Posted by: Robert Westervelt
Adobe Flash, Firefox security, Mozilla security
Mozilla is coming to the aid of third-party vendors whose components are used in its popular browser.
Mozilla is releasing a new feature in Firefox that will warn users of the popular browser that their Adobe Flash plug-in is out of date.
The changes will come to the upcoming releases of Firefox 3.5.3 and Firefox 3.0.14.
Mozilla’s Human Shield, Johnathan Nightingale, announced the new feature in a blog entry last week:
Our intent is to get the user’s attention, and direct them to the Adobe website where they can download the most up to date version. For users who are already running the latest version, or who don’t have the Adobe Flash Player installed, the page will look very much like what they would normally see after a Firefox security update.
Nightingale said Mozilla hopes to provide similar checks for other third-party plug-ins in the future.
Adobe has been under fire of late for its patching processes. The software maker has had a slew of updates over the last year as attackers targeted holes in its popular PDF reading software and its Flash player in drive-by attacks.

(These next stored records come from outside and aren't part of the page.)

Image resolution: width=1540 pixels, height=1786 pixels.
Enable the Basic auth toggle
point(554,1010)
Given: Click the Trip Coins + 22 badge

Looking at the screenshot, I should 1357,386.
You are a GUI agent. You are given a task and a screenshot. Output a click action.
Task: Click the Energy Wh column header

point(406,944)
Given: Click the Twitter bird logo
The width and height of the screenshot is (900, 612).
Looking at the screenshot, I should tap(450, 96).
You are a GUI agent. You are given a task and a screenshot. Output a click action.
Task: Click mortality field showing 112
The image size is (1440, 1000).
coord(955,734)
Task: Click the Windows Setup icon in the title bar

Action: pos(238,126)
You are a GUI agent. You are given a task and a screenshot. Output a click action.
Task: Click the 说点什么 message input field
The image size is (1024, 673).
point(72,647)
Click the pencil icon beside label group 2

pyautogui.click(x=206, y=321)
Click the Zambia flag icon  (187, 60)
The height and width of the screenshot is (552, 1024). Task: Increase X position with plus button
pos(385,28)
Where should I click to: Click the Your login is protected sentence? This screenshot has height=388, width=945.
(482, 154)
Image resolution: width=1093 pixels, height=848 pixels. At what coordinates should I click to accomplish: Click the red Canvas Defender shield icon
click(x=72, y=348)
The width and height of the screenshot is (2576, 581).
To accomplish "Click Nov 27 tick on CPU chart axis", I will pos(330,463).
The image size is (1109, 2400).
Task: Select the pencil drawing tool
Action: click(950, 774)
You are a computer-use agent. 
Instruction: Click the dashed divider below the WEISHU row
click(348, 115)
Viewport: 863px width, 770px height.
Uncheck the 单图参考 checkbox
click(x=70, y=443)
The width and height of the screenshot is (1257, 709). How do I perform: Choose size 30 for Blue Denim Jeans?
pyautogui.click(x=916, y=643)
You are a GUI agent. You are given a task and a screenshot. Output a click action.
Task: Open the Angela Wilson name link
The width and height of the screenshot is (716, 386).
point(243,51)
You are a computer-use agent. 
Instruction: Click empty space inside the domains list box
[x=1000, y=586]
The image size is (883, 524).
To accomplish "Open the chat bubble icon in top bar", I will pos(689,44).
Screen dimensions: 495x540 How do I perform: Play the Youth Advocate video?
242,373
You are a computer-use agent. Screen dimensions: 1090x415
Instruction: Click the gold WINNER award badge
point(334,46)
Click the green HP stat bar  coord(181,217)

Last month, Mickey Boodaei, the CEO of security vendor Trusteer criticized Adobe after a review of more than 2 million Trusteer users found that nearly 80% of Flash users were using a flawed version of the browser component two weeks after Adobe pushed out the patch.
By default, Adobe set its Flash component to check for a new version every 30 days, resulting in a patching delay when a security update is issued. Adobe has an extremely large install base so setting the update check for every day or every week could overburden its servers and cause even more problems.